*** Opening Excerpt to read ***

In an attempt to get processes flowing, ratepayers wrote to Minister of Human Settlements, Water and Sanitation Lindiwe Sisulu, the country’s auditor-general and the municipal manager for the iLembe District Municipality.
The residents are from Warrenton, Oceanview, Indian village and the KwaDukuza Industrial Area.
Residents complained that they were left without water for five consecutive days, prompting the drafting and sending of the letter.
They said the issue required urgent action as the country is in the midst of a global pandemic and clean, potable and running water was essential to combat Covid-19.
In the letter penned by community activist Cyril Pandaram and sent on Thursday on behalf of residents, it was alleged there was a lack of professionalism, transparency and accountability from the district municipality which is tasked with supplying water.
In the letter, Pandaram further alleged: “There is a lack of skills when effecting repairs, the same leak gets repaired more than 3 times in the same month. Millions of litres of purified water are lost due to slow turn around repair times. There is also a lack of qualified staff in top management.”

*** Closing Excerpt to read ***
*** Opening Data under study ***

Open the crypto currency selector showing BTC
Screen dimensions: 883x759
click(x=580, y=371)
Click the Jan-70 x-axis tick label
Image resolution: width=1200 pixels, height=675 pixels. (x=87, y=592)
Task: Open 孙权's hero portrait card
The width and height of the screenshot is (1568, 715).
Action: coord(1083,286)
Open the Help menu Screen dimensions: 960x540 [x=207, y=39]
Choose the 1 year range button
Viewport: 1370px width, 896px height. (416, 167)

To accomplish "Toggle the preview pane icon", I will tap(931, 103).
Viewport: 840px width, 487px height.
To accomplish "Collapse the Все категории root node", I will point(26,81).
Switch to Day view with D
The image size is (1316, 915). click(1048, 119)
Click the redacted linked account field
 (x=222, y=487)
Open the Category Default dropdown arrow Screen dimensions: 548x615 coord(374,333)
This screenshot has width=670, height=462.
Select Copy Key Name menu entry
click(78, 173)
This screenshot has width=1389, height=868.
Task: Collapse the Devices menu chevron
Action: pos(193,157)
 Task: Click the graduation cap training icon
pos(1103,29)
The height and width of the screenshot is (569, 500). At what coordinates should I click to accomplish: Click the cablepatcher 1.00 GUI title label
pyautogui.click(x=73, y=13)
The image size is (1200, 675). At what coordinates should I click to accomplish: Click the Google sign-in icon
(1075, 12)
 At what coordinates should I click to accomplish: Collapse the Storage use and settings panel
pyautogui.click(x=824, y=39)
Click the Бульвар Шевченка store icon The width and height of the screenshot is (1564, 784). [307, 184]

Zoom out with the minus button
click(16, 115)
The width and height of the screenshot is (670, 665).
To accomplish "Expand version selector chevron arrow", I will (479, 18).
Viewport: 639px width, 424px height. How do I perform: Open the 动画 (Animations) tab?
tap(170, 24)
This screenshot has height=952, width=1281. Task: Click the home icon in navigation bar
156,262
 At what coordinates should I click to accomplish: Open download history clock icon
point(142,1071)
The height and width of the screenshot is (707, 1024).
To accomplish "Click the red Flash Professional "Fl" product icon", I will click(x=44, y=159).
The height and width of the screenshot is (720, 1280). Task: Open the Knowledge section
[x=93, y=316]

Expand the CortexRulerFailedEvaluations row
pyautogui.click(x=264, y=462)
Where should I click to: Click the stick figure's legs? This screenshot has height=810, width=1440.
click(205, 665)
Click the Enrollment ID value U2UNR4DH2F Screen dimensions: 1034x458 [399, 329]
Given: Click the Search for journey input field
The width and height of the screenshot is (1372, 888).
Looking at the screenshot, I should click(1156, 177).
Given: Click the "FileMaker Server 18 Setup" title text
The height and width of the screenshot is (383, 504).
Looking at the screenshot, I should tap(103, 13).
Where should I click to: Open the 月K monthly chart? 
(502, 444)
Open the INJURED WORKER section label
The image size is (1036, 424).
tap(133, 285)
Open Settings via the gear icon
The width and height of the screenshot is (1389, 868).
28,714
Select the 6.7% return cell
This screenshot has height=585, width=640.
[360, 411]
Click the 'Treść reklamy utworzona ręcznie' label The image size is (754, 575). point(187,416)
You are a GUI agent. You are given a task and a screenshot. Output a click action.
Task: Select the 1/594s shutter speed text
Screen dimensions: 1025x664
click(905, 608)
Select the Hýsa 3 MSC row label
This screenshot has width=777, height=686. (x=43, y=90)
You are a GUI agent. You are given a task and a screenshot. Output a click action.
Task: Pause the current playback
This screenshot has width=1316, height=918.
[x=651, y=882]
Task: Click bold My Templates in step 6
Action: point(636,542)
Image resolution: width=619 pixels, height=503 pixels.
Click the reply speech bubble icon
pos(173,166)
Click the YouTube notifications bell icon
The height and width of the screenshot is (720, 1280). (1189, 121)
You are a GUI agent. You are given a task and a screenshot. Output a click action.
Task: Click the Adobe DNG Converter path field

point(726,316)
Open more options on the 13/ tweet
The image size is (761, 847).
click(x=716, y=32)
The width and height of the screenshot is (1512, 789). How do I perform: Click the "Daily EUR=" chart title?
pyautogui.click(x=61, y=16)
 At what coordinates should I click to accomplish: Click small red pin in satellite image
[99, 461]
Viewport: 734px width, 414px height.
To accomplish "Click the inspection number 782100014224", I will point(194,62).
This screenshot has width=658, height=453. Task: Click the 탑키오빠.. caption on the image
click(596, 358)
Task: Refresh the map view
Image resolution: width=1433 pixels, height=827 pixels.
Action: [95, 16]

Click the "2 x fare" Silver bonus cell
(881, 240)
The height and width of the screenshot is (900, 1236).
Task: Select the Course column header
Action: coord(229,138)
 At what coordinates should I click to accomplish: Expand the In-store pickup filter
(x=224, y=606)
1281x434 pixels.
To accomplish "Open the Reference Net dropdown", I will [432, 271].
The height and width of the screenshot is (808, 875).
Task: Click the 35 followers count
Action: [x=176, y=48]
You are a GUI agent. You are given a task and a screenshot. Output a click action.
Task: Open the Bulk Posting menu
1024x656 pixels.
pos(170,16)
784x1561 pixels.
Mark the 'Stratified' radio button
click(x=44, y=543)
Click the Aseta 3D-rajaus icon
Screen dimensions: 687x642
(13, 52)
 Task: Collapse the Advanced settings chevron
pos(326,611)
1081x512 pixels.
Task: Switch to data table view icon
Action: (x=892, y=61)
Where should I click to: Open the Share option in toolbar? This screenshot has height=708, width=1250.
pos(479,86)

*** Closing Data under study ***

> [Tasks to complete]
1. According to the excerpt about the residents' water complaint, how many consecutive days were residents left without water?
2. Write the next part of the excerpt about the residents' water complaint, picking up after its final sentence.

> [Answers for the tasks]
1. Five consecutive days.

2.
Pandaram said the way forward was for Sisulu’s immediate involvement.
“Heads must roll. A full municipal audit must be conducted, every department must be scrutinized.”
The district municipality confirmed receipt of the letter from the residents as did the offices of the Auditor-General of South Africa (AGSA) and Sisulu.
Acting senior manager of technical services at iLembe Cingisa Mbola said power outages and load shedding had compromised two pumping stations that supplied the area with water resulting in decreased reservoir levels that caused the water outages.
“We are currently implementing a reticulation project to the value of R22 321 070 earmarked to replace ageing infrastructure, address interruptions, minimize water losses and to increase customer satisfaction in Warrenton, Oceanview, Indian village and the Industrial Area,” she said.
The project began in May and was expected to be completed in June 2021.
Yonelo Diko, Sisulu’s ministerial spokesperson, said a point of concern was that municipalities had become more reactive than proactive.
“The minister has also pointed out that the issues surrounding skills and ageing infrastructure were points of concern. But the municipality has made it clear that they have a project in place to address the issue and we will be keeping a close watch of them,” he said.
Diko said should the issues persist, then the department would increase involvement and “crack the whip”.
"For now we need them to complete their project as they have indicated that this should assist with the water issues."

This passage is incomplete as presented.